Le comte Aymeric crie : Narbonne, son fils Guillaume : Monjoie, Bernard : Brebant, Aymer : Venise, Hernaut : Gironde, Guibert : Andernas, et Beuvon : Barbastre.

Le premier corps sarrasin, commandé par Aiquin, fut refoulé vers la mer et aurait été taillé en pièces si Balent n’était venu au secours de son père. Alors les cris recommencent et les grands coups pleuvent dru. La terre est abreuvée de sang.

Vous allez entendre une fière chanson ; jamais jongleur n’en chanta de meilleure ; faites bien attention !
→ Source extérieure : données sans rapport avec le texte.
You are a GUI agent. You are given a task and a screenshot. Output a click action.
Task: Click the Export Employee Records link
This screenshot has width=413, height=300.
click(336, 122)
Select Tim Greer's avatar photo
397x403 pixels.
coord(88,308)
Voici Bauduc qui s’élance à la tête de dix mille Sarrasins. Il galope devant les siens. Il rencontre Guy d’Auvergne, et lui donne un formidable coup de lance dans son écu du Beauvoisis ; il le perce ainsi que le haubert à doubles mailles ; il lui plante l’épieu de frêne dans le corps, et l’abat roide mort. Il retire de la blessure l’épieu avec le pennon ensanglanté et en tue un second chevalier, puis un troisième ; et avant que son arme se brise, cinq hommes sont tombés sous ses coups.

Aymer le voit, et piquant son cheval Florentin des éperons d’or, tire son épée et s’élance vers lui. Bauduc, de son côté, dirige son cheval sur ce nouvel ennemi. Ils ne s’épargnent pas, et bientôt leurs écus portent la trace de leurs coups furieux.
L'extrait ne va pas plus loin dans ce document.